Spirale

par Jean Miville-Deschênes

Je voudrais dans cette page, vous exprimer une façon personnelle de concevoir l’existence et par la même occasion, éclairer le sens de mes interventions au sein du collectif des écovillages.

Il y a de ces moments, dans la vie de chacun-e, où l’on est confronté à soi-même d’une manière si intense, si radicale, qu’on est soudain pris de vertige.

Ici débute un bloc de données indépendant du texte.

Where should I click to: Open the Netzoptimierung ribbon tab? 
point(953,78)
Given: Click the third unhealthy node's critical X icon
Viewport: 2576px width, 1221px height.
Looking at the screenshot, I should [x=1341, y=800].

On est alors souvent tenté de fuir en s’affairant sans but, au lieu de se recentrer et de profiter de ce moment privilégié qui nous fait entrer dans l’étape centrale de la grande spirale de notre existence, la communion, et nous prépare aux deux autres étapes, celles de l’action et de l’exaltation.

Ces moments potentiels de communion, qui reviennent constamment par cycles, nous pouvons en profiter quand ils s’imposent à nous, mais nous pouvons aussi les rechercher en prenant contrôle sur les cycles de notre spirale. Nous atteignons cette communion salutaire par l’attitude de contemplation (c’est cette capacité qui manque peut-être le plus à notre monde si soucieux d’efficacité). Pour l’atteindre, il faut savoir s’ouvrir, accueillir la Parole. Car Dieu (quel que soit le nom qu’on lui donne) nous parle par l’univers, par chacun des êtres qui nous entoure et d’une manière toute spéciale à la racine de notre être. Il nous parle aussi par des signes tissés dans la trame de nos existences.

Si nous rêvons de développement durable dans un bel équilibre écologique et humain, je crois difficile de négliger l’importance de ces moments de communion pour développer en nous une réelle connaissance, non pas abstraite mais vivante, de notre environnement et pour y saisir le rôle que nous devons chacun y jouer. La saisie de ce rôle est importante pour avoir une action cohérente et signifiante (j’entends par là une fidélité à soi- même et à la vie). C’est ce que Paulo Coelho appelle la «Légende personnelle» dans L’alchimiste et ce qu’on appelle «vocation» dans la tradition chrétienne (bien que le mot ait pris de mauvaises connotations).

La deuxième étape, c’est l’action. Comme il a déjà été dit, celle-ci sera d’autant plus gratifiante et forte qu’elle aura été préparée, enracinée dans une période de communion. L’action comporte ses pièges, mais surtout, elle n’est pas orientée vers elle-même, elle ne porte pas en elle sa propre finalité. Elle vise l’accomplissement des êtres en présence, la déification. Nous avons besoin de sentir cet accomplissement, au risque de devenir blasés, de perdre notre feu sacré. Nous avons besoin de moments d’exaltation.

Cette exaltation est atteinte par la célébration. Célébrer, ce n’est pas ici flatter son ego ou se vanter de ses exploits. La vraie célébration se fait dans l’humilité et la communion aux êtres qui nous entourent. On célèbre au-delà de soi-même, dans la conscience de participer à une geste grandiose. On célèbre également dans la spontanéité, sans contraintes.

Une telle célébration amène l’exaltation, laquelle fait grandir et prépare pour un prochain cycle communion-action-exaltation…

Bonne Spirale!

* Geste, n.f. Ensemble des hauts faits d’un personnage légendaire,  relatés dans des poèmes épiques.